Despite their limitations, these findings also highlight the need to look at how performance appraisals and incentives are given as well as how high and low performers may be dealt with to reduce victimization.
Employee victimization has the potential to seriously affect teamwork co-operation and productivity, and is therefore a critical issue to address at the organizational level.
How to Create Successful Work Teams
Teamwork plays an essential role in the success of many organizations. But what factors determine whether work teams will succeed or fail?
This question is an important one for I-O psychologists, and research by Chun and Choi (2014) has provided new insights into how managers can form successful work teams by considering the role members’ needs and intragroup conflict play in overall group performance.
INDIVIDUAL NEEDS AND TEAM PERFORMANCE
Previous research has examined how different personalities interact to influence team success, but this study primarily considered the needs of employees. Needs are defined as the basic things that a person strives for.
The researchers explored three types of needs– the need for achievement (i.e. when employees have a desire to accomplish goals), the need for affiliation (when employees desire quality personal relationships), and the need for power (when employees desire to control people).

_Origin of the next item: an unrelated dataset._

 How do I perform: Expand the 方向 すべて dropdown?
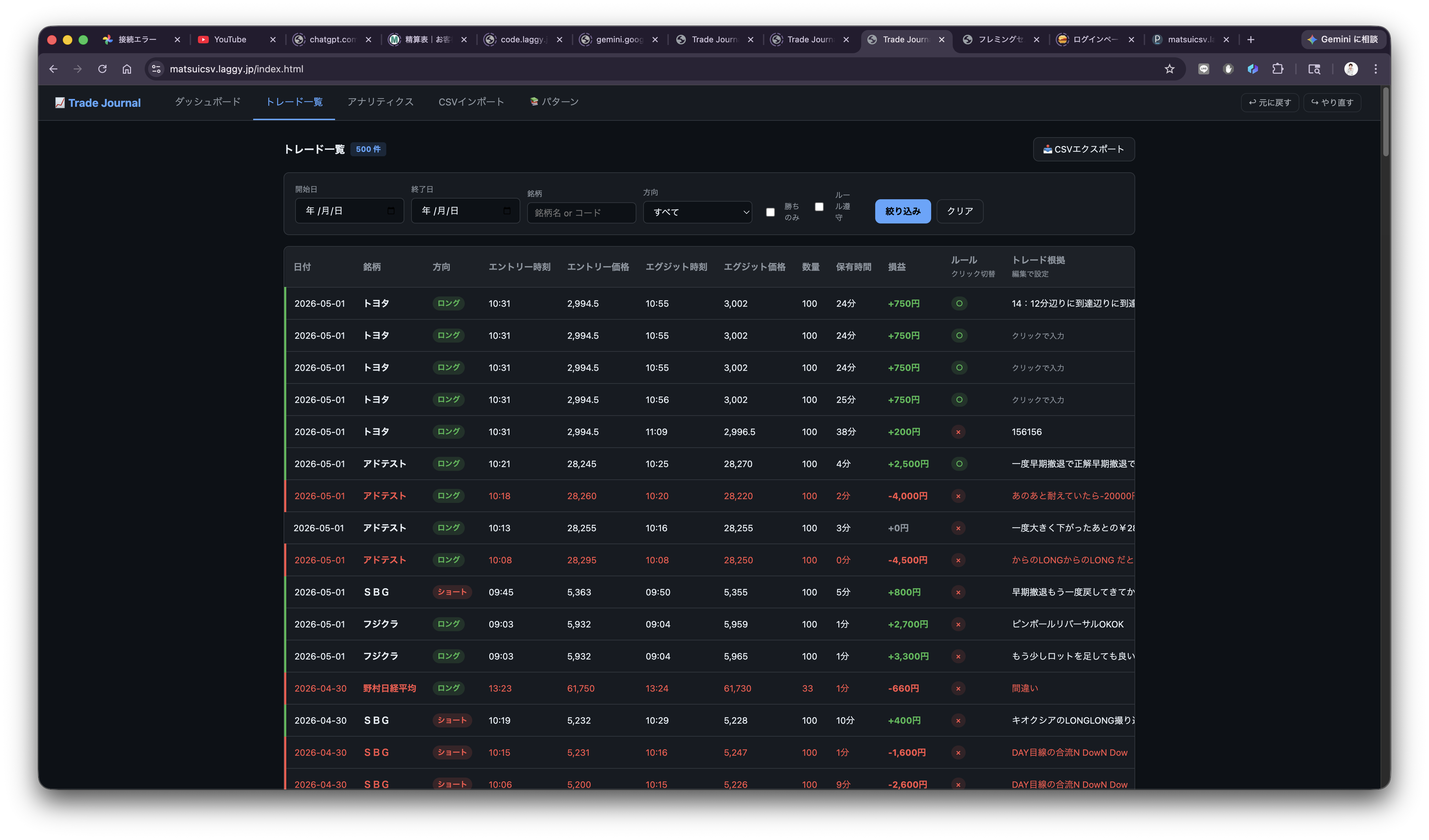697,212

The researchers studied how these three types of needs can ultimately lead to team success or failure.
SOURCES OF TEAM CONFLICT
When team members had a high need for achievement, there was more task-related conflict, meaning healthy debate about how to solve work-related problems. These teams ultimately had higher performance. Interestingly, these results were even better when team members had similar amounts of need for achievement.
When team members had a strong need for affiliation, less relationship conflict occurred. When they were also able to communicate effectively, even less relationship conflict occurred. Unlike task conflict, the study deemed relationship conflict (refering to interpersonal squabbles that are not related to solving problems) as bad. In this study, relationship conflict was typically associated with lower team performance.
Finally, when team members had a need for power, more status conflict occurred. The study showed that status conflict is also bad, and happens when people fight for the right to control others. However, this effect was alleviated when group members had varying levels of need for power. In other words, when some people desired power and others didn’t, there was not as much conflict. Also, researchers found that teams that communicated better had less status conflict.
THE BIG PICTURE ON CREATING SUCCESSFUL WORK TEAMS
So what do these findings ultimately mean? It means that managers are capable of creating successful teams simply by paying special attention to the types of people they place on a team.
Teams composed of members with a need for achievement are especially well suited to successfully solving problems in a diplomatic way, especially when they have similar levels of this need.
Teams with members who need affiliation and communicate well are better at avoiding the interpersonal issues that sometimes hinder team performance.
And teams that have power hungry members can be expected to compete for control, but this can be mitigated by including some people who do not need as much power, and by helping to improve team communication.